───── EXERCISE INPUT

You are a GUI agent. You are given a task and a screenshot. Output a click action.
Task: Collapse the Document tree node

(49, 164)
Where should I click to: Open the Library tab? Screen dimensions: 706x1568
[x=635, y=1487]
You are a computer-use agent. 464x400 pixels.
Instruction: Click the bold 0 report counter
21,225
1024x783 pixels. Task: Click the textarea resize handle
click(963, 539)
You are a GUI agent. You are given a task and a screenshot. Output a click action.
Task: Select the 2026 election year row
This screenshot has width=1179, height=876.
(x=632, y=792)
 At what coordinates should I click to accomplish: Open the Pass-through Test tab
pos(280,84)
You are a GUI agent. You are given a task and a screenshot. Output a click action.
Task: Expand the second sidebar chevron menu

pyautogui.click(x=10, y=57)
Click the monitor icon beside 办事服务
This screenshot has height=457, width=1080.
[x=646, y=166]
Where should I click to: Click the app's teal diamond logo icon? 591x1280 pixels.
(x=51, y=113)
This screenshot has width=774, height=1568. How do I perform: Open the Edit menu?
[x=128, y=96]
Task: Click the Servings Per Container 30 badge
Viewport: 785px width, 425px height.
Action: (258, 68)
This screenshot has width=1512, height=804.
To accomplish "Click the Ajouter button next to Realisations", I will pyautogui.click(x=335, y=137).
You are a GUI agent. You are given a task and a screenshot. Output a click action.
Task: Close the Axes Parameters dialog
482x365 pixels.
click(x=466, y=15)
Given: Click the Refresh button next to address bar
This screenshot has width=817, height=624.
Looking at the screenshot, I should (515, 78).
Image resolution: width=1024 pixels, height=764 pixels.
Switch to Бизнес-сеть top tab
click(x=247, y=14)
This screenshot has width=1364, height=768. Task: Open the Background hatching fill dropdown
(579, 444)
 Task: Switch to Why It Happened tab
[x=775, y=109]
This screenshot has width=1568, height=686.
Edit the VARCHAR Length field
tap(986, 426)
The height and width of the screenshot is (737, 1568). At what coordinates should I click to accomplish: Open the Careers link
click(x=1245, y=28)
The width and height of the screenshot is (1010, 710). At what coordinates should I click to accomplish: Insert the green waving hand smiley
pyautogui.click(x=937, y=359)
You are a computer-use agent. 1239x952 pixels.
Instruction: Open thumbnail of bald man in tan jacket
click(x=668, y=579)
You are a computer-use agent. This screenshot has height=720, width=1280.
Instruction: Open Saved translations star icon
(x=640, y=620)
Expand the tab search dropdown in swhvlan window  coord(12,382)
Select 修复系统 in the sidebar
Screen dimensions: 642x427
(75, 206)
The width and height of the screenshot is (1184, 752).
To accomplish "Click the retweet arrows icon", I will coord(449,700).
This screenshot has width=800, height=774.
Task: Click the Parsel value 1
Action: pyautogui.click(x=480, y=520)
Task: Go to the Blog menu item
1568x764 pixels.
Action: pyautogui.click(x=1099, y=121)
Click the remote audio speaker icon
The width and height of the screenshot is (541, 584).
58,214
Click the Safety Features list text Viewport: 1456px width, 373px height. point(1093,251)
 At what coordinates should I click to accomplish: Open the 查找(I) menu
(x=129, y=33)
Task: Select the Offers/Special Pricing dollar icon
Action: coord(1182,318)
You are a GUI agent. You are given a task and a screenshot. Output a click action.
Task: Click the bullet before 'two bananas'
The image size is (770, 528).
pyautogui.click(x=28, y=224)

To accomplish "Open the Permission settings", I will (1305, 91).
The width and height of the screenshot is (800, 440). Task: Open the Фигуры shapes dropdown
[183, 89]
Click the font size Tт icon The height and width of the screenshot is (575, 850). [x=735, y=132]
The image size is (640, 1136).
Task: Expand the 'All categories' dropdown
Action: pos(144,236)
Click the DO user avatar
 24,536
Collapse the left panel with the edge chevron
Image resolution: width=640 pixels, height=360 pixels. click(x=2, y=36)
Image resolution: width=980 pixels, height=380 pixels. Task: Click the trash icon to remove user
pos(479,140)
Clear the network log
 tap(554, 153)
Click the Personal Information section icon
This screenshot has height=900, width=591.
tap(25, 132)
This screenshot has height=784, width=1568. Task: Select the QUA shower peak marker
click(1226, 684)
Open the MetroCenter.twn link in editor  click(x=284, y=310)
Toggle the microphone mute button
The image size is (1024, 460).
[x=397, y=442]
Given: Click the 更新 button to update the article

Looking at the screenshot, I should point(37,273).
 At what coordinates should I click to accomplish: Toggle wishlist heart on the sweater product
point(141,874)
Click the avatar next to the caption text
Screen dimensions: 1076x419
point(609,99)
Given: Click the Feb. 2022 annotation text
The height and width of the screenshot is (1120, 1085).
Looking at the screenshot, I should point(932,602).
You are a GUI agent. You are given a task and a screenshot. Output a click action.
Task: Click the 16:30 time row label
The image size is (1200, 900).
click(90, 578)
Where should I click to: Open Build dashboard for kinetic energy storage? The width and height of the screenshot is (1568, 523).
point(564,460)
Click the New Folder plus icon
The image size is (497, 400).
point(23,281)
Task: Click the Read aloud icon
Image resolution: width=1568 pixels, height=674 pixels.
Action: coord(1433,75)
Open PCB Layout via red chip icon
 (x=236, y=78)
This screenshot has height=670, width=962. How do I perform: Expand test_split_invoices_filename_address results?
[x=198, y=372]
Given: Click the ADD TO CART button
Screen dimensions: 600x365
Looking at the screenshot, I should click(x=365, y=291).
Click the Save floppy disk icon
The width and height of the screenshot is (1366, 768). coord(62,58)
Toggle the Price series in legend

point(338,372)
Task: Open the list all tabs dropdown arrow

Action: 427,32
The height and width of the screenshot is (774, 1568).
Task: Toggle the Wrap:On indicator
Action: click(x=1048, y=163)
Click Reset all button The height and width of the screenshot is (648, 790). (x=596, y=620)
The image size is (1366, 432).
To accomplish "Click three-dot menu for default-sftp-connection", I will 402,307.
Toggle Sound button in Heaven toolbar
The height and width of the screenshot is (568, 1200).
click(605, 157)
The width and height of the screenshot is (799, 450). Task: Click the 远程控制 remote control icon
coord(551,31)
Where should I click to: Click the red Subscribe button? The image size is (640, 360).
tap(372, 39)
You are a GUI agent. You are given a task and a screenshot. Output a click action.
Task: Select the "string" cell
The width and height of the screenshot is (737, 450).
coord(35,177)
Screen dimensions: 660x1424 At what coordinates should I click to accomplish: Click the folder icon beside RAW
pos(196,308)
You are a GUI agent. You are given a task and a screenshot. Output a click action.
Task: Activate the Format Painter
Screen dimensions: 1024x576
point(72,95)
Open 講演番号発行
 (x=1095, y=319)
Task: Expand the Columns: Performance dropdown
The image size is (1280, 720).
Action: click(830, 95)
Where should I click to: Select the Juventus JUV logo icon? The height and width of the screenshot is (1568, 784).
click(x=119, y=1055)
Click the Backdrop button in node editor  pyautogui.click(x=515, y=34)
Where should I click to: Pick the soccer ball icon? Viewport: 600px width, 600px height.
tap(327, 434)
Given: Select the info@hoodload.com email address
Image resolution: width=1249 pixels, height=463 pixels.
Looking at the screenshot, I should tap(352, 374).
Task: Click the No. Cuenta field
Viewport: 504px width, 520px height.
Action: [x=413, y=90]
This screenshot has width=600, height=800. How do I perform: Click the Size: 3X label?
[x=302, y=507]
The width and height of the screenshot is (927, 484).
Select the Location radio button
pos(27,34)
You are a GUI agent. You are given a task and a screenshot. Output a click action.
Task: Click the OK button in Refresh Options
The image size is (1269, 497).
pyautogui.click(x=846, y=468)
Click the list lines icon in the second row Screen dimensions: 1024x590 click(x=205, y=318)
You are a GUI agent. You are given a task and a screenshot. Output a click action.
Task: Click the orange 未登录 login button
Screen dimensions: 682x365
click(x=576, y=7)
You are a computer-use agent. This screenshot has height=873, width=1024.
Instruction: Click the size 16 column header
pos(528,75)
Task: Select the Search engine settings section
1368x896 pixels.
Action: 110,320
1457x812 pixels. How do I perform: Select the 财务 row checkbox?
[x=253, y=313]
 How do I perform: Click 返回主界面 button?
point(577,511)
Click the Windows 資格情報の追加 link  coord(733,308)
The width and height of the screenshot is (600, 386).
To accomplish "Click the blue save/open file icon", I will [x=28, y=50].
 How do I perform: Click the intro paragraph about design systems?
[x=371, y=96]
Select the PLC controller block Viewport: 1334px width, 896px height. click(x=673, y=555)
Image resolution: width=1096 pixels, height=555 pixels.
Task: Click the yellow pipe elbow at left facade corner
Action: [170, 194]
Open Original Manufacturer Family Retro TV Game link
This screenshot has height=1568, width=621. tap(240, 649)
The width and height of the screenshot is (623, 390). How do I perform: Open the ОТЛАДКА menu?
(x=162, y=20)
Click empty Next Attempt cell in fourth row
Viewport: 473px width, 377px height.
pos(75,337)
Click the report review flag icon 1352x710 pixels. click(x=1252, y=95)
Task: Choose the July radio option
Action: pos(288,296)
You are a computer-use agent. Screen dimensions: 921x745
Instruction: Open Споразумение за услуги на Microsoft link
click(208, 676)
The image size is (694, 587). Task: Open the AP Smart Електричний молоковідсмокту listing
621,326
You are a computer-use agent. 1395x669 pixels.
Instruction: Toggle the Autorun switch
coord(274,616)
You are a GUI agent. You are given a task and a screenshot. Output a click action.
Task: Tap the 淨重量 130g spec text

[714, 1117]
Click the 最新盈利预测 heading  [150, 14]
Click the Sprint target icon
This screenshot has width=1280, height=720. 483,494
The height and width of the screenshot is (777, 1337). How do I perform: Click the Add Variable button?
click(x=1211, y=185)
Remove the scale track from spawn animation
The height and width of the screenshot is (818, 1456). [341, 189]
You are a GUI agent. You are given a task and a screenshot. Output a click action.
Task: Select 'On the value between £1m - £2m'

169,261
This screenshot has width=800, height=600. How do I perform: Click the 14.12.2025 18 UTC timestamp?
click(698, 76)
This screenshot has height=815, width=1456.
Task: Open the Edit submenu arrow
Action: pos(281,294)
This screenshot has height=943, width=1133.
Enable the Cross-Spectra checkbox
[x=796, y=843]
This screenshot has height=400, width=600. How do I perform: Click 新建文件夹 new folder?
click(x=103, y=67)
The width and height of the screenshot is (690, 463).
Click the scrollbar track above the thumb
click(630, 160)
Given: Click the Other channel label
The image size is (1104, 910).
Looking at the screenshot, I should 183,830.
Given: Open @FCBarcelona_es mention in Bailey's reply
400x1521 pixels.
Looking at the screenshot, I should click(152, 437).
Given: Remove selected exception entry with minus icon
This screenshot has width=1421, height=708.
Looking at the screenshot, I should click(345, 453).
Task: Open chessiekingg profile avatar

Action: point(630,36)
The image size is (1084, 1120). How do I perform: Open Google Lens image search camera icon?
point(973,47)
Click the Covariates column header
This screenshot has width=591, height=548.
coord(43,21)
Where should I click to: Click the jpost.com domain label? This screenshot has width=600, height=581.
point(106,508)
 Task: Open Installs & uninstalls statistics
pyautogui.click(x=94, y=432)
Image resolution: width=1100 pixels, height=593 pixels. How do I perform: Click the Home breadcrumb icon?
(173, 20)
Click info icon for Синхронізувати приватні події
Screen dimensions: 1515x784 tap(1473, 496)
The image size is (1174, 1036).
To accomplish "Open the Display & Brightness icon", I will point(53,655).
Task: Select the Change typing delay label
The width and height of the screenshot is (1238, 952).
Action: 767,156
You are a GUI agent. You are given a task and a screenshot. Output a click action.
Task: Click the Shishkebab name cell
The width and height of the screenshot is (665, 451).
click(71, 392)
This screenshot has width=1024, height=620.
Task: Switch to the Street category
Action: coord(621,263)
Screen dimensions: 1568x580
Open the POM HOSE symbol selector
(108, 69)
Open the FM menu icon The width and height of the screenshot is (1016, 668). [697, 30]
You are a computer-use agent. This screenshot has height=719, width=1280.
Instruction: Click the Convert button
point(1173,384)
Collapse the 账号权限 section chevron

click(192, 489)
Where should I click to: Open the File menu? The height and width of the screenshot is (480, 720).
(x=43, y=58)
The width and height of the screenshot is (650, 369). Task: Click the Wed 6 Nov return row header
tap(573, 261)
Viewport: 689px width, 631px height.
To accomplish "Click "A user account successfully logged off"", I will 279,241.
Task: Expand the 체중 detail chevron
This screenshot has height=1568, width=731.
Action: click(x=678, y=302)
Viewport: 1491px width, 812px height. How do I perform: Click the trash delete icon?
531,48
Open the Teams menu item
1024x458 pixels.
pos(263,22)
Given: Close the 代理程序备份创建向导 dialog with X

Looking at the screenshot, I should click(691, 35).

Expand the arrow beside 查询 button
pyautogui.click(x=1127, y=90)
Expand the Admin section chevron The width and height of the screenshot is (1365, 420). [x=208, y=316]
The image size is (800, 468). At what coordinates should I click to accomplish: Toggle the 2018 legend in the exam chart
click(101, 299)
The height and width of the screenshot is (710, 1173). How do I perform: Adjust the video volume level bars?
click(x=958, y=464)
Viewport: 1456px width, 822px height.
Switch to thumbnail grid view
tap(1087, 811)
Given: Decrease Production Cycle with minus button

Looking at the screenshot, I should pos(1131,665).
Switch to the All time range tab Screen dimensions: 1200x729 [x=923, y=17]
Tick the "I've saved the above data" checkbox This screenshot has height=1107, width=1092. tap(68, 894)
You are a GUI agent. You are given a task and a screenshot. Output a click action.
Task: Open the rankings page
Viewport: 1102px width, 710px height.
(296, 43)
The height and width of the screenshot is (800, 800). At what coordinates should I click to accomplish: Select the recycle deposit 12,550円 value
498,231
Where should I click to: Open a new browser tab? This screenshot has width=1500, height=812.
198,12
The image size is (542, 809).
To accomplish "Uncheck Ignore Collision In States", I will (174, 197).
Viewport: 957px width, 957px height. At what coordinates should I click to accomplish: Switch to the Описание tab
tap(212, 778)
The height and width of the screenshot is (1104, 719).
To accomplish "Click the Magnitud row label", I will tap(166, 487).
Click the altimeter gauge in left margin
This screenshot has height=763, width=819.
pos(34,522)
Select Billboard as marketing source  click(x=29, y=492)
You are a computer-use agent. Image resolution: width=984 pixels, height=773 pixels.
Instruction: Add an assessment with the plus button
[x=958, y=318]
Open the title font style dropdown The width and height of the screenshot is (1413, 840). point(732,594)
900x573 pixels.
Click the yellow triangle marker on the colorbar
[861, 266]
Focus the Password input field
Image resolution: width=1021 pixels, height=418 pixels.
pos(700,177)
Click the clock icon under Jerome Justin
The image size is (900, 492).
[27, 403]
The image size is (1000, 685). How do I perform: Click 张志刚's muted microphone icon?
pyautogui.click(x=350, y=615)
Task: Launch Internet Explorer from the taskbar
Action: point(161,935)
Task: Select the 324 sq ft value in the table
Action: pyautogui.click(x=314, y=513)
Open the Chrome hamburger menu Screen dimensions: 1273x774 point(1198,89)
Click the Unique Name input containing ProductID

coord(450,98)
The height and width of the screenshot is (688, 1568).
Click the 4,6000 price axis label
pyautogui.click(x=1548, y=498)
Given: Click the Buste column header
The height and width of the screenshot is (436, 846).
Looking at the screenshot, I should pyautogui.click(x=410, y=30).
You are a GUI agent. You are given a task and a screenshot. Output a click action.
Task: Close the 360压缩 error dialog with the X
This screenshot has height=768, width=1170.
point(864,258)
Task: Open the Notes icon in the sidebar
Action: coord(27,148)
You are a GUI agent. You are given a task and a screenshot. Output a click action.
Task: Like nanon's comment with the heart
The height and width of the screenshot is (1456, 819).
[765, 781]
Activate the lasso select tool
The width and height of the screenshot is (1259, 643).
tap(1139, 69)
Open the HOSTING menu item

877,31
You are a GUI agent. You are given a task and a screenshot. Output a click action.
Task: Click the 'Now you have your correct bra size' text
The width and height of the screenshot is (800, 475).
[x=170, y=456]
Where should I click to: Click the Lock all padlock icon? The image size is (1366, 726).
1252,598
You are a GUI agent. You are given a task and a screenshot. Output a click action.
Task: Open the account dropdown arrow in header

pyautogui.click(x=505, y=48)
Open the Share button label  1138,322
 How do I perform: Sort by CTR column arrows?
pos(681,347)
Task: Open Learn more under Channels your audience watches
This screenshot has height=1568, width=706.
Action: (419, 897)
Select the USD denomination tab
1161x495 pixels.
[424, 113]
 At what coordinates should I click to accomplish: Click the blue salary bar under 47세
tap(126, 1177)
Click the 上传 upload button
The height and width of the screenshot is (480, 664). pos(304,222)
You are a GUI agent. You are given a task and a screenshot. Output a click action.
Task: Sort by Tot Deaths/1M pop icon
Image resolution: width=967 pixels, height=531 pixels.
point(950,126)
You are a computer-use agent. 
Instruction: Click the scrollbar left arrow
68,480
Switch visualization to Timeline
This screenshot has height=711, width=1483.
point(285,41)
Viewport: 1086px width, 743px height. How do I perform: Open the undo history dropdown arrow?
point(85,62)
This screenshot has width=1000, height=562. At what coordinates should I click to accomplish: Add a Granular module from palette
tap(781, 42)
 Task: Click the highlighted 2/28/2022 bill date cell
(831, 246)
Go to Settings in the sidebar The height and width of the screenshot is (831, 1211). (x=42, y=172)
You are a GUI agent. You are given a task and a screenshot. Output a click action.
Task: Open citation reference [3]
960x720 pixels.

──────────

▸ WHAT YOU ARE ASKED TO DO
Scan the entries above and show each line that contains the word "your".

▸ RESULT OF THE TASK
Task: Click the 'Now you have your correct bra size' text
Task: Open Learn more under Channels your audience watches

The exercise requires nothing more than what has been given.